[Dataset entries]

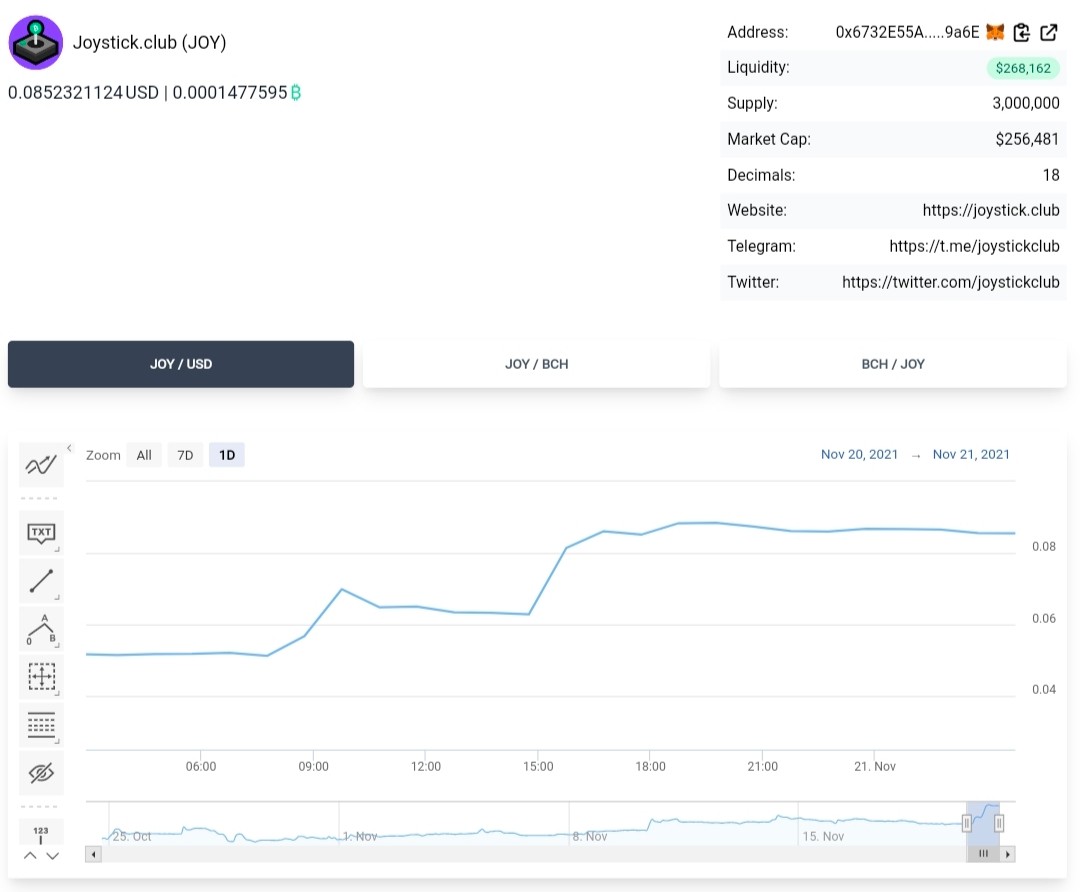Set chart zoom to 7D
Image resolution: width=1080 pixels, height=892 pixels.
(185, 455)
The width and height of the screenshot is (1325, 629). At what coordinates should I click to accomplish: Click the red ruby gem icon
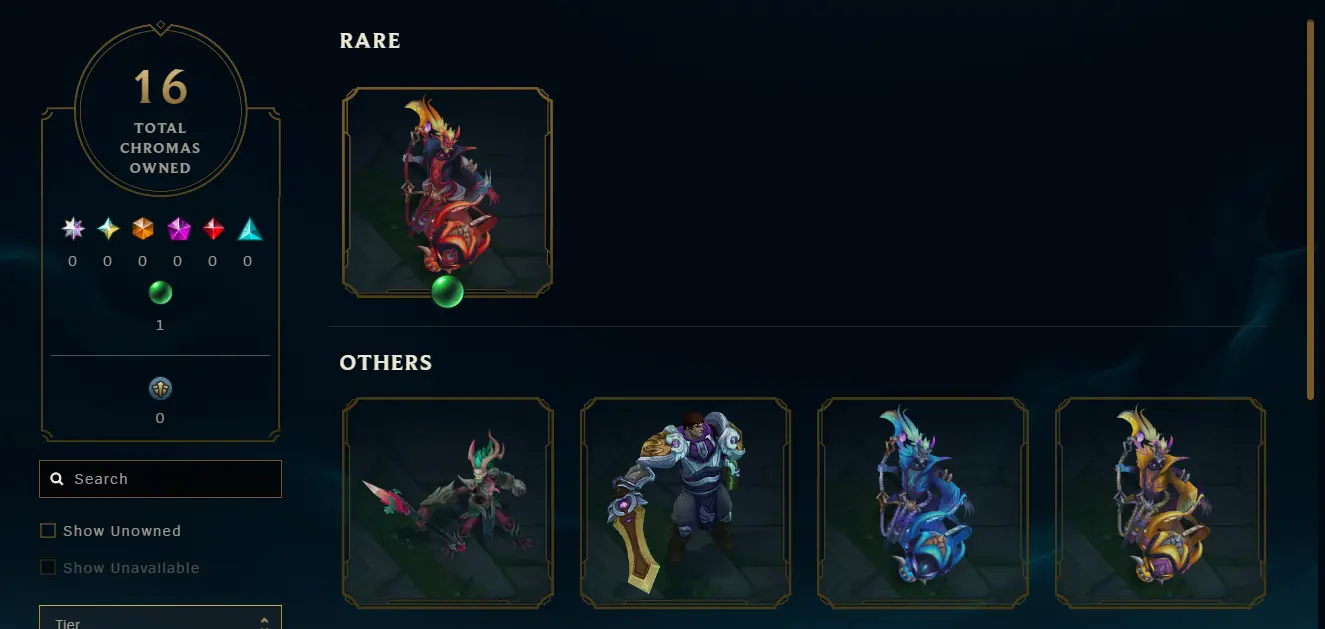click(x=213, y=229)
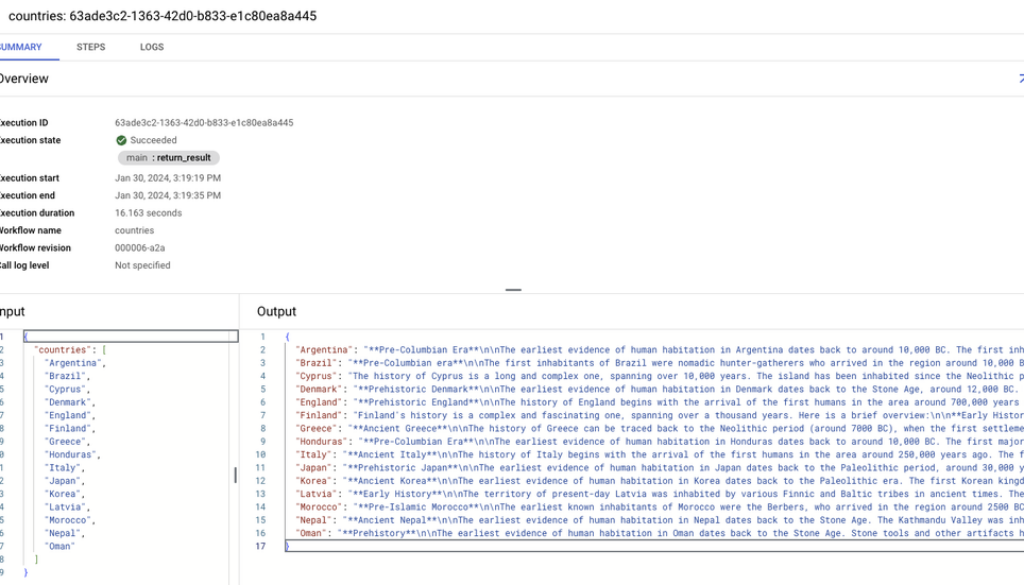Click the horizontal panel divider handle
Screen dimensions: 1024x585
click(513, 290)
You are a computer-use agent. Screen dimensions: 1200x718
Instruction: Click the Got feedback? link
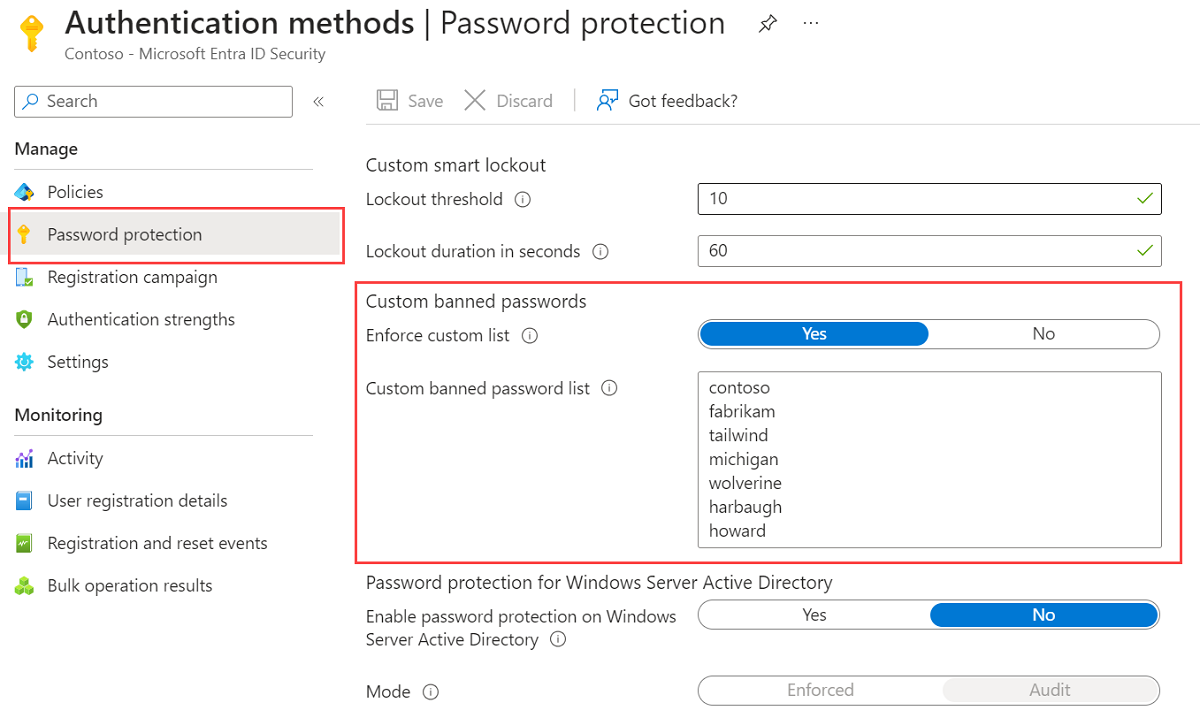point(683,100)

• _Task instructions_
After locating the line containing "The width and" in the entries above, repeat only it and each later line through the end, exactly, without any pictures.

• _Response to this task_
The width and height of the screenshot is (1325, 629). At what coordinates should I click to accomplish: Click the red ruby gem icon
click(x=213, y=229)
Click the horizontal panel divider handle
Screen dimensions: 1024x585
click(513, 290)
You are a computer-use agent. Screen dimensions: 1200x718
Instruction: Click the Got feedback? link
point(683,100)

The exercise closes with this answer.